Item coordinate data

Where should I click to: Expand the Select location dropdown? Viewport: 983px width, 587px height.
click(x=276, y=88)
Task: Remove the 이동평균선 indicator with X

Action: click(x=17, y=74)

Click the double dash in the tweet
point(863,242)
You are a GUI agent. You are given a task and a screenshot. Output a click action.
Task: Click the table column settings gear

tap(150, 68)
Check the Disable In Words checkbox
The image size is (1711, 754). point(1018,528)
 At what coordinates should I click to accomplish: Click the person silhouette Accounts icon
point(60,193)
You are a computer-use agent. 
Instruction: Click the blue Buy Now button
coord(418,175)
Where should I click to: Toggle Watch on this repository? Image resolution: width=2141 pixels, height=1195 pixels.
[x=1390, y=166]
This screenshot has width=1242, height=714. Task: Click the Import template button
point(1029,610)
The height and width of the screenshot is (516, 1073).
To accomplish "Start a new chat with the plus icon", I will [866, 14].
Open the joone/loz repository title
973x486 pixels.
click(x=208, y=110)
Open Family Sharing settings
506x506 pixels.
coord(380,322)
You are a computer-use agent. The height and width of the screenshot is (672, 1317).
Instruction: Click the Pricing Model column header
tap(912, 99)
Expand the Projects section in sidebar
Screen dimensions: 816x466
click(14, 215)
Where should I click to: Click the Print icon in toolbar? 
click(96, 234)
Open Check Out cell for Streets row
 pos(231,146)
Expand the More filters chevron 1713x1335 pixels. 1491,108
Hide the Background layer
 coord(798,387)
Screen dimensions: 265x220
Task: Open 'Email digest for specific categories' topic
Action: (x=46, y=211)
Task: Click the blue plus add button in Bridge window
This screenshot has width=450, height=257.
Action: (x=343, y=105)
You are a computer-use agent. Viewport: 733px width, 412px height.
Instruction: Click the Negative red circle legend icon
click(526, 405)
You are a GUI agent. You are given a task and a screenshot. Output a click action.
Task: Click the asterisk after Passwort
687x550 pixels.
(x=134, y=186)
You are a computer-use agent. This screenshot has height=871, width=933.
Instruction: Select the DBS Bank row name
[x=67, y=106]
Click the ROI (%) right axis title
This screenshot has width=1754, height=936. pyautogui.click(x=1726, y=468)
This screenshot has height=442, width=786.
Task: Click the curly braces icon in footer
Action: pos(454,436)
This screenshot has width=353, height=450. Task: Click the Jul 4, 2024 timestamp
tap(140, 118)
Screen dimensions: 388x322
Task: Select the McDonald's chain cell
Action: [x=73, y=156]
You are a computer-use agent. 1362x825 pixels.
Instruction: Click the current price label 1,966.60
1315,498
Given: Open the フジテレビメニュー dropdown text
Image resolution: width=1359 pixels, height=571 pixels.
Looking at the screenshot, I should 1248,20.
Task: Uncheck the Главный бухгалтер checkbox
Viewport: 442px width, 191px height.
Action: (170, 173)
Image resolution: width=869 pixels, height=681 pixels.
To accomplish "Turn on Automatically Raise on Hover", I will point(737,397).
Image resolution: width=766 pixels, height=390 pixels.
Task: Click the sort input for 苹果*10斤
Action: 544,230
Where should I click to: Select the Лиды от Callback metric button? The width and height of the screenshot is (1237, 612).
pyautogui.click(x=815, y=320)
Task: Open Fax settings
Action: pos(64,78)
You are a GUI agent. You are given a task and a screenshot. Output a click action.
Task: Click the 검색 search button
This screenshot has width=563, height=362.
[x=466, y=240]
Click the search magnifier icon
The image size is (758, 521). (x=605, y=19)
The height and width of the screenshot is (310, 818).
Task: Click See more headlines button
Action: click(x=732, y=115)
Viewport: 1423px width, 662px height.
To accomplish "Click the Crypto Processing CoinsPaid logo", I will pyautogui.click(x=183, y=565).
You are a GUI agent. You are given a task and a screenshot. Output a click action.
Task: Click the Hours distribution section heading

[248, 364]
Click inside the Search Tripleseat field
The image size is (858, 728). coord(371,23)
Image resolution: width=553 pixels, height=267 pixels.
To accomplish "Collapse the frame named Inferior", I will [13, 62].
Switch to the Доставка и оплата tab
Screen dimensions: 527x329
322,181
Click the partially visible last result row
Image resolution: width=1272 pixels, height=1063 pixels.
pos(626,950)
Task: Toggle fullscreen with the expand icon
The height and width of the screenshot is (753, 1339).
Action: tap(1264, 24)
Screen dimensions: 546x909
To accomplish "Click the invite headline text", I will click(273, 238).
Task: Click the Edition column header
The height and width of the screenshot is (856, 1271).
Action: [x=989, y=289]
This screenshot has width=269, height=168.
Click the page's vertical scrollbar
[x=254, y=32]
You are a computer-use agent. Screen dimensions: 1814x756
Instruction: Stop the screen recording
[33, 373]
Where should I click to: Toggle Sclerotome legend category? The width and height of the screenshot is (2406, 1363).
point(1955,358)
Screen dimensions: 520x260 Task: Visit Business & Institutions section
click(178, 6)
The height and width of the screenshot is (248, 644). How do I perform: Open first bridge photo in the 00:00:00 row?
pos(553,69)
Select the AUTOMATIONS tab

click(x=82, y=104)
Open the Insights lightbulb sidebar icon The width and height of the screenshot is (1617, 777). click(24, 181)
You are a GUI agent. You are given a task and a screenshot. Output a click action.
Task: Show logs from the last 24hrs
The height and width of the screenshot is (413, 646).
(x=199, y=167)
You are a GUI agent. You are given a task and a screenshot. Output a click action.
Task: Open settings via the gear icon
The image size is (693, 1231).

▶ [To be done]:
Format every line of the items above as a JSON list of strings, with one string per line and blank lines skipped.

▶ [Expected output]:
[
  "Where should I click to: Expand the Select location dropdown? Viewport: 983px width, 587px height.",
  "click(x=276, y=88)",
  "Task: Remove the 이동평균선 indicator with X",
  "Action: click(x=17, y=74)",
  "Click the double dash in the tweet",
  "point(863,242)",
  "You are a GUI agent. You are given a task and a screenshot. Output a click action.",
  "Task: Click the table column settings gear",
  "tap(150, 68)",
  "Check the Disable In Words checkbox",
  "The image size is (1711, 754). point(1018,528)",
  " At what coordinates should I click to accomplish: Click the person silhouette Accounts icon",
  "point(60,193)",
  "You are a computer-use agent. ",
  "Instruction: Click the blue Buy Now button",
  "coord(418,175)",
  "Where should I click to: Toggle Watch on this repository? Image resolution: width=2141 pixels, height=1195 pixels.",
  "[x=1390, y=166]",
  "This screenshot has width=1242, height=714. Task: Click the Import template button",
  "point(1029,610)",
  "The height and width of the screenshot is (516, 1073).",
  "To accomplish \"Start a new chat with the plus icon\", I will [866, 14].",
  "Open the joone/loz repository title",
  "973x486 pixels.",
  "click(x=208, y=110)",
  "Open Family Sharing settings",
  "506x506 pixels.",
  "coord(380,322)",
  "You are a computer-use agent. The height and width of the screenshot is (672, 1317).",
  "Instruction: Click the Pricing Model column header",
  "tap(912, 99)",
  "Expand the Projects section in sidebar",
  "Screen dimensions: 816x466",
  "click(14, 215)",
  "Where should I click to: Click the Print icon in toolbar? ",
  "click(96, 234)",
  "Open Check Out cell for Streets row",
  " pos(231,146)",
  "Expand the More filters chevron 1713x1335 pixels. 1491,108",
  "Hide the Background layer",
  " coord(798,387)",
  "Screen dimensions: 265x220",
  "Task: Open 'Email digest for specific categories' topic",
  "Action: (x=46, y=211)",
  "Task: Click the blue plus add button in Bridge window",
  "This screenshot has width=450, height=257.",
  "Action: (x=343, y=105)",
  "You are a computer-use agent. Viewport: 733px width, 412px height.",
  "Instruction: Click the Negative red circle legend icon",
  "click(526, 405)",
  "You are a GUI agent. You are given a task and a screenshot. Output a click action.",
  "Task: Click the asterisk after Passwort",
  "687x550 pixels.",
  "(x=134, y=186)",
  "You are a computer-use agent. This screenshot has height=871, width=933.",
  "Instruction: Select the DBS Bank row name",
  "[x=67, y=106]",
  "Click the ROI (%) right axis title",
  "This screenshot has width=1754, height=936. pyautogui.click(x=1726, y=468)",
  "This screenshot has height=442, width=786.",
  "Task: Click the curly braces icon in footer",
  "Action: pos(454,436)",
  "This screenshot has width=353, height=450. Task: Click the Jul 4, 2024 timestamp",
  "tap(140, 118)",
  "Screen dimensions: 388x322",
  "Task: Select the McDonald's chain cell",
  "Action: [x=73, y=156]",
  "You are a computer-use agent. 1362x825 pixels.",
  "Instruction: Click the current price label 1,966.60",
  "1315,498",
  "Given: Open the フジテレビメニュー dropdown text",
  "Image resolution: width=1359 pixels, height=571 pixels.",
  "Looking at the screenshot, I should 1248,20.",
  "Task: Uncheck the Главный бухгалтер checkbox",
  "Viewport: 442px width, 191px height.",
  "Action: (170, 173)",
  "Image resolution: width=869 pixels, height=681 pixels.",
  "To accomplish \"Turn on Automatically Raise on Hover\", I will point(737,397).",
  "Image resolution: width=766 pixels, height=390 pixels.",
  "Task: Click the sort input for 苹果*10斤",
  "Action: 544,230",
  "Where should I click to: Select the Лиды от Callback metric button? The width and height of the screenshot is (1237, 612).",
  "pyautogui.click(x=815, y=320)",
  "Task: Open Fax settings",
  "Action: pos(64,78)",
  "You are a GUI agent. You are given a task and a screenshot. Output a click action.",
  "Task: Click the 검색 search button",
  "This screenshot has width=563, height=362.",
  "[x=466, y=240]",
  "Click the search magnifier icon",
  "The image size is (758, 521). (x=605, y=19)",
  "The height and width of the screenshot is (310, 818).",
  "Task: Click See more headlines button",
  "Action: click(x=732, y=115)",
  "Viewport: 1423px width, 662px height.",
  "To accomplish \"Click the Crypto Processing CoinsPaid logo\", I will pyautogui.click(x=183, y=565).",
  "You are a GUI agent. You are given a task and a screenshot. Output a click action.",
  "Task: Click the Hours distribution section heading",
  "[248, 364]",
  "Click inside the Search Tripleseat field",
  "The image size is (858, 728). coord(371,23)",
  "Image resolution: width=553 pixels, height=267 pixels.",
  "To accomplish \"Collapse the frame named Inferior\", I will [13, 62].",
  "Switch to the Доставка и оплата tab",
  "Screen dimensions: 527x329",
  "322,181",
  "Click the partially visible last result row",
  "Image resolution: width=1272 pixels, height=1063 pixels.",
  "pos(626,950)",
  "Task: Toggle fullscreen with the expand icon",
  "The height and width of the screenshot is (753, 1339).",
  "Action: tap(1264, 24)",
  "Screen dimensions: 546x909",
  "To accomplish \"Click the invite headline text\", I will click(273, 238).",
  "Task: Click the Edition column header",
  "The height and width of the screenshot is (856, 1271).",
  "Action: [x=989, y=289]",
  "This screenshot has width=269, height=168.",
  "Click the page's vertical scrollbar",
  "[x=254, y=32]",
  "You are a computer-use agent. Screen dimensions: 1814x756",
  "Instruction: Stop the screen recording",
  "[33, 373]",
  "Where should I click to: Toggle Sclerotome legend category? The width and height of the screenshot is (2406, 1363).",
  "point(1955,358)",
  "Screen dimensions: 520x260 Task: Visit Business & Institutions section",
  "click(178, 6)",
  "The height and width of the screenshot is (248, 644). How do I perform: Open first bridge photo in the 00:00:00 row?",
  "pos(553,69)",
  "Select the AUTOMATIONS tab",
  "click(x=82, y=104)",
  "Open the Insights lightbulb sidebar icon The width and height of the screenshot is (1617, 777). click(24, 181)",
  "You are a GUI agent. You are given a task and a screenshot. Output a click action.",
  "Task: Show logs from the last 24hrs",
  "The height and width of the screenshot is (413, 646).",
  "(x=199, y=167)",
  "You are a GUI agent. You are given a task and a screenshot. Output a click action.",
  "Task: Open settings via the gear icon",
  "The image size is (693, 1231)."
]